The UK is gunning for more tax from big tech. But it’s not so easy

The UK government has suggested it might introduce a tax on tech firms' turnover. But making sales isn't the same as making profit

Last week, the Financial Secretary to the Treasury, Mel Stride MP, raised the prospect of changing the way that the UK taxes digital businesses in order to impose a “fair” rate of tax on businesses that are “generating billions of pounds worth of value in the UK”, but not contributing in a similarly generous manner to the country's tax take.

Faced with this position, the UK Government has indicated its initial preference for a tax on the turnover of such companies – with potentially sizeable repercussions for the world's biggest tech firms.

At its core, the issue focuses on those businesses that have a very low physical presence, and which instead generate their value from intellectual property and/or data, including those transacting solely on internet platforms.

Unlike some of the discussions of the past, this is not about companies avoiding tax, but instead about which government should charge tax on their profits. The UK government is arguing that sales made in the UK should allow the UK to tax more of the profits than under the current tax regime.

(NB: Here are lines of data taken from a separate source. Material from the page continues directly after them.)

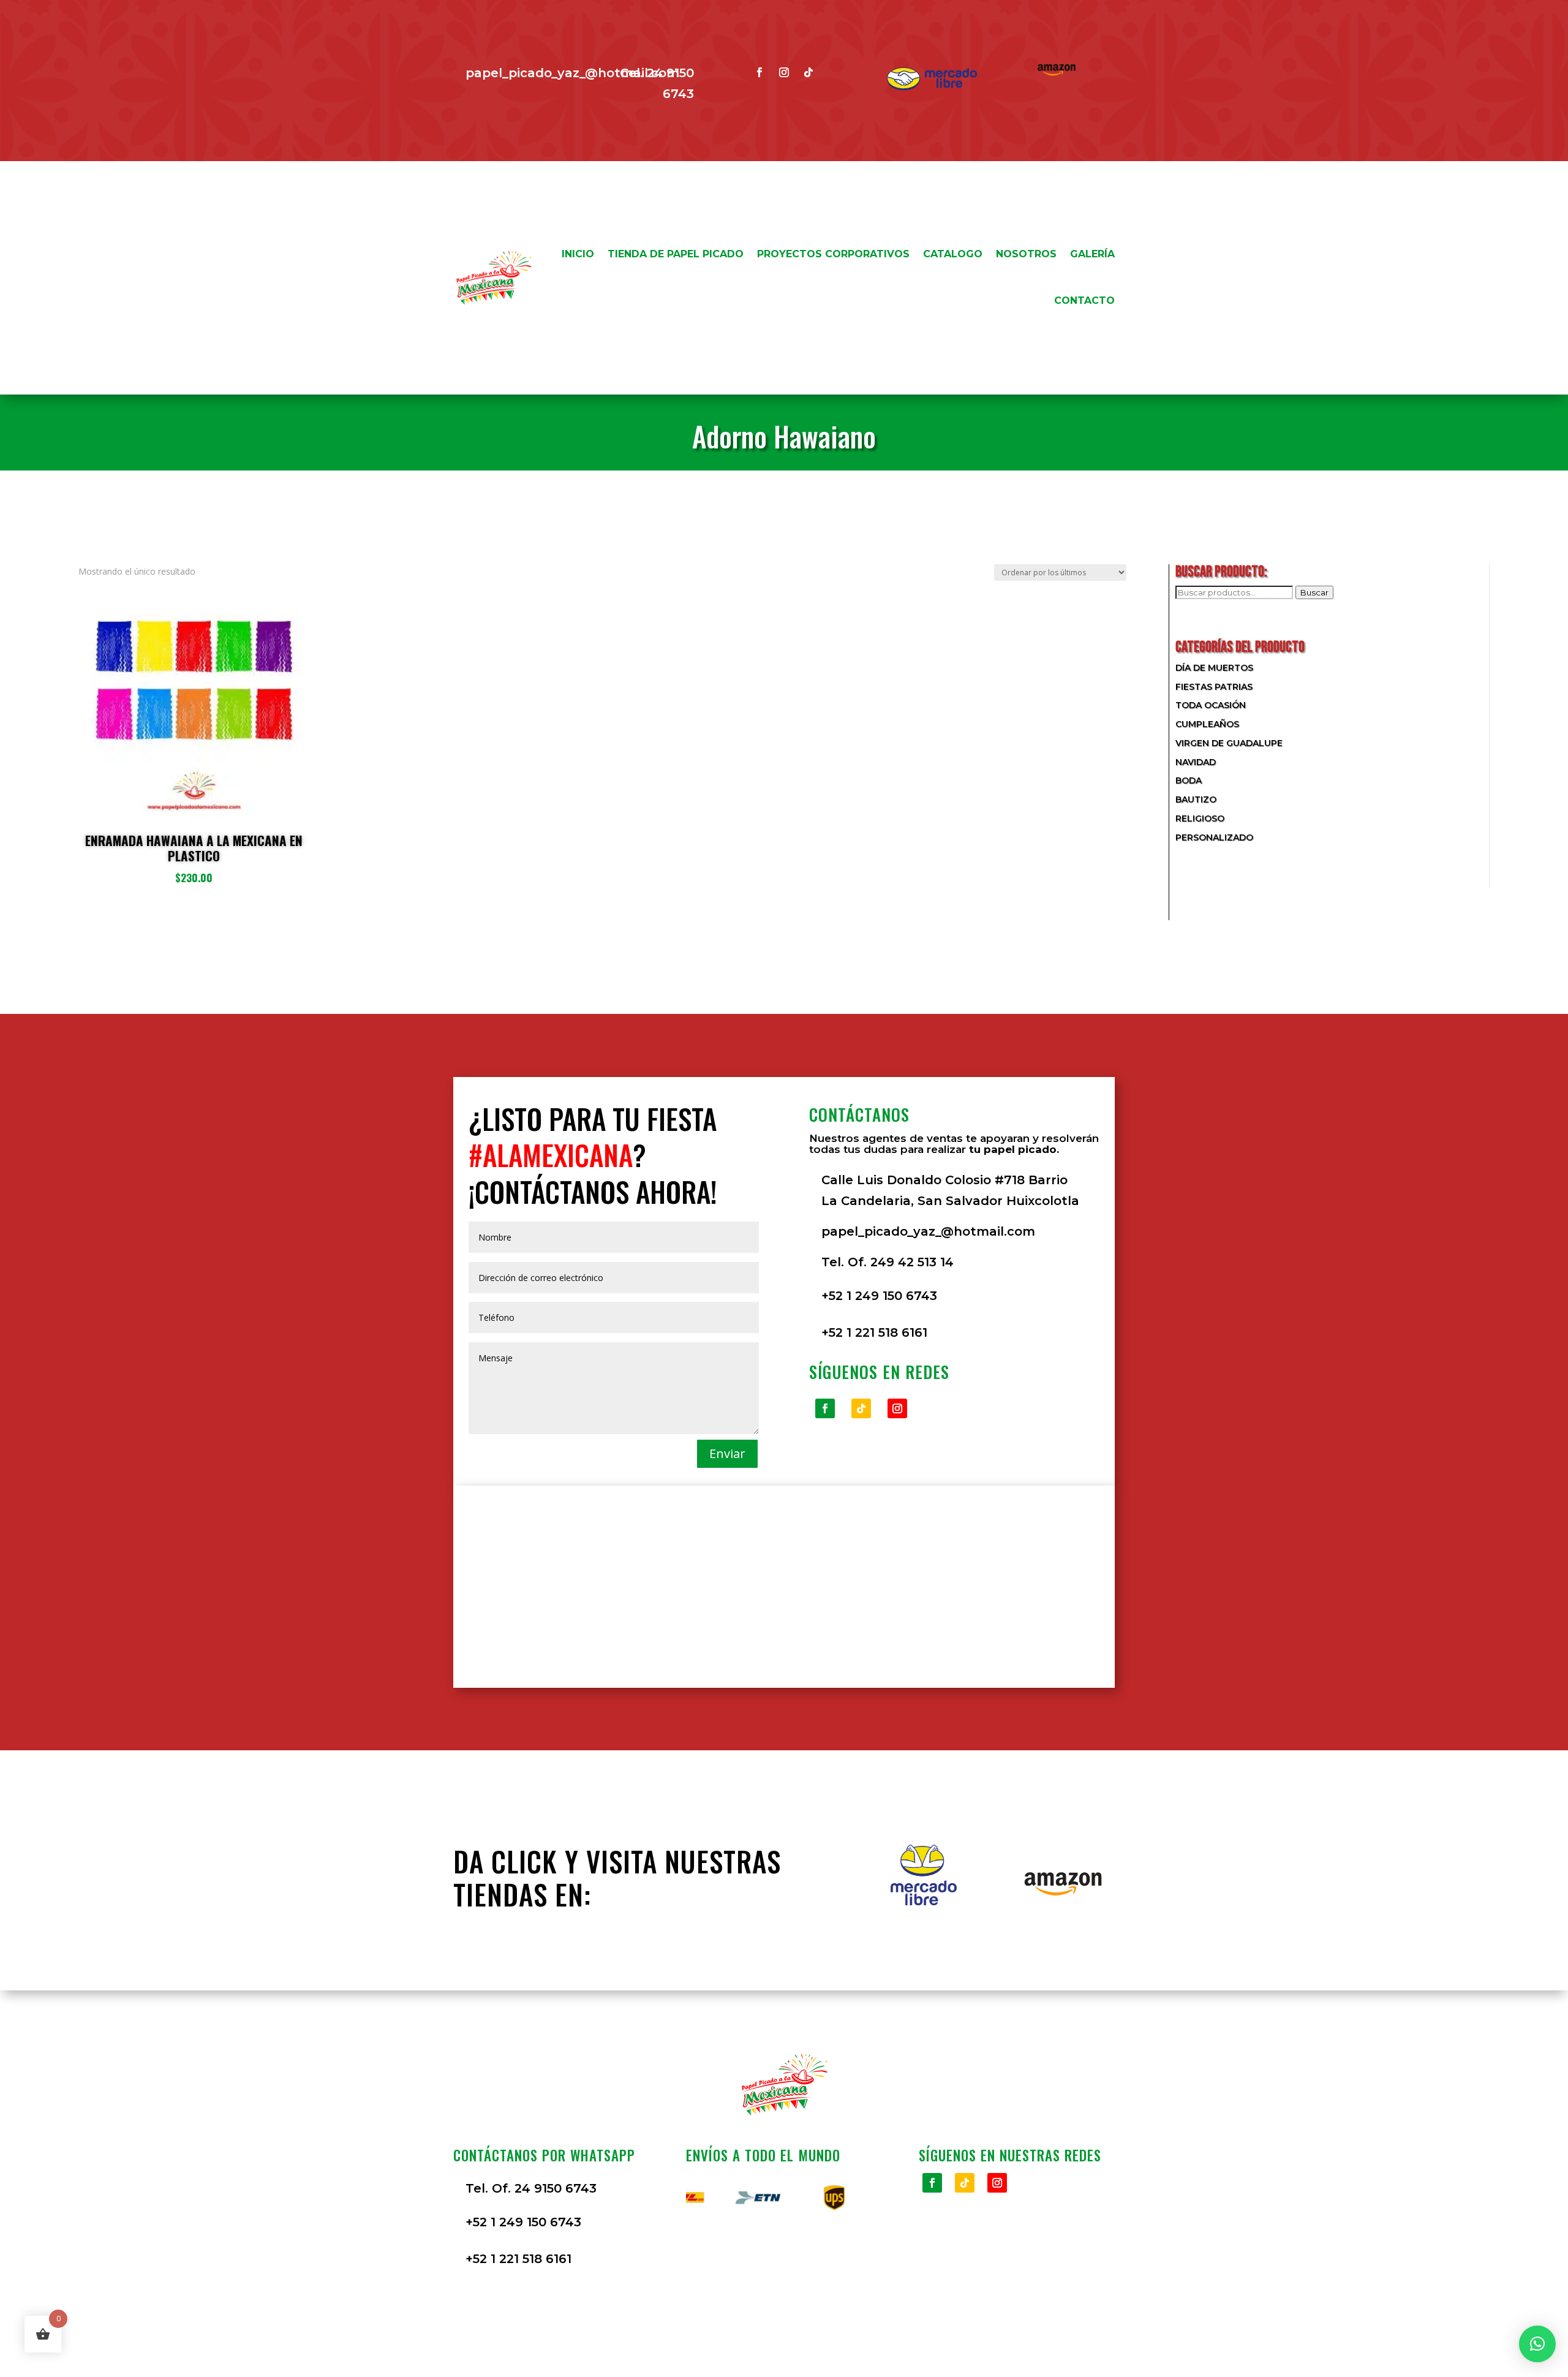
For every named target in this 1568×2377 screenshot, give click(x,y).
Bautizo (1195, 799)
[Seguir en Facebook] (759, 72)
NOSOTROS (1026, 254)
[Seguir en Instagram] (784, 72)
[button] (1537, 2344)
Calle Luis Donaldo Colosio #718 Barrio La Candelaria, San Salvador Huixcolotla (950, 1190)
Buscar (1314, 592)
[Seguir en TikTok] (808, 72)
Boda (1188, 780)
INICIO (578, 254)
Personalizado (1214, 837)
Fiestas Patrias (1214, 686)
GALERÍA (1092, 254)
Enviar (727, 1453)
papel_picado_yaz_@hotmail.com (572, 73)
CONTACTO (1084, 300)
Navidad (1195, 762)
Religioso (1199, 818)
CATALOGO (952, 254)
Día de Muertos (1214, 667)
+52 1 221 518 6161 (874, 1332)
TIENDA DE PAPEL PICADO (676, 254)
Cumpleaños (1207, 724)
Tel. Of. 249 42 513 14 (887, 1262)
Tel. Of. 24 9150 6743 (531, 2188)
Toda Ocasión (1210, 705)
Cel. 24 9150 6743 (657, 83)
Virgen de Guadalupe (1229, 743)
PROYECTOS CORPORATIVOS (833, 254)
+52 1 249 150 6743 (879, 1295)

The UK is not the only country considering this. Back in 2015, the OECD and G20 concluded that there is “no such a thing as a separate digital economy, but that companies are now participating in the digitalised economy”. Given this, it argued that the other changes it was recommending to be made to the international tax environment would also address the digital economy challenges.

However, as Mel Stride's comments show, this view is increasingly being challenged. The European Commission is acting quickly, detailing a number of both short and long-term proposals, which it is expected to report next month. This is all likely to increase the pressure on the OECD, which is due to report to the G20 with ideas before its meeting in April.

Moving from taxing profits to turnover?

So, what could be the way forward? This is not an easy question, as shown by how long this has been under discussion. It’s in this environment that the idea of a turnover tax has been floated.

Some nations have already moved ahead. Italy’s 2018 Budget, for example, introduced a new 3 per cent “tax on digital transactions” on businesses with more than 3,000 such transactions - referred to locally as the “Web Tax”.

But turnover taxes are not generally liked by policy makers or businesses, and for good reasons. Generally, the argument for a turnover tax is that it can be a proxy for the profits that are made on sales. But making sales isn’t the same as making profit, particularly when you consider the high number of loss-making startups in this space.

Secondly, there is also the fact that setting a “one size fits all” rate or approach - one that remains fair to all the different digital business models that it will need to cover - will be difficult. The margin in businesses varies significantly. Indeed, in another context, HMRC has estimated that the margin of food retailers is less than a third of financial services firms.

With such variations, a tax at one rate that might be deemed fair to some would be penal to others. For low margin businesses, a high rate might make sales unprofitable and result in prices having to increase.

Thirdly, the fact that turnover taxes can be penal in nature could undermine the potential to invest, or even halt sales in particular markets.

Get ready for more

Despite the challenges with turnover taxes, this appears to be where governments are now focussing, as demonstrated by the Italian example. The prospect of international agreement seems distant, despite all the interest in the topic, but businesses will need to prepare for the prospect of change and remain agile in this new environment.

One thing is for sure: for an issue that had largely floated into the background since 2015, the debate on digital taxation is moving at a disruptive pace. Let’s hope this disruption does not result in an impediment to the amazing technological progress we have seen recently.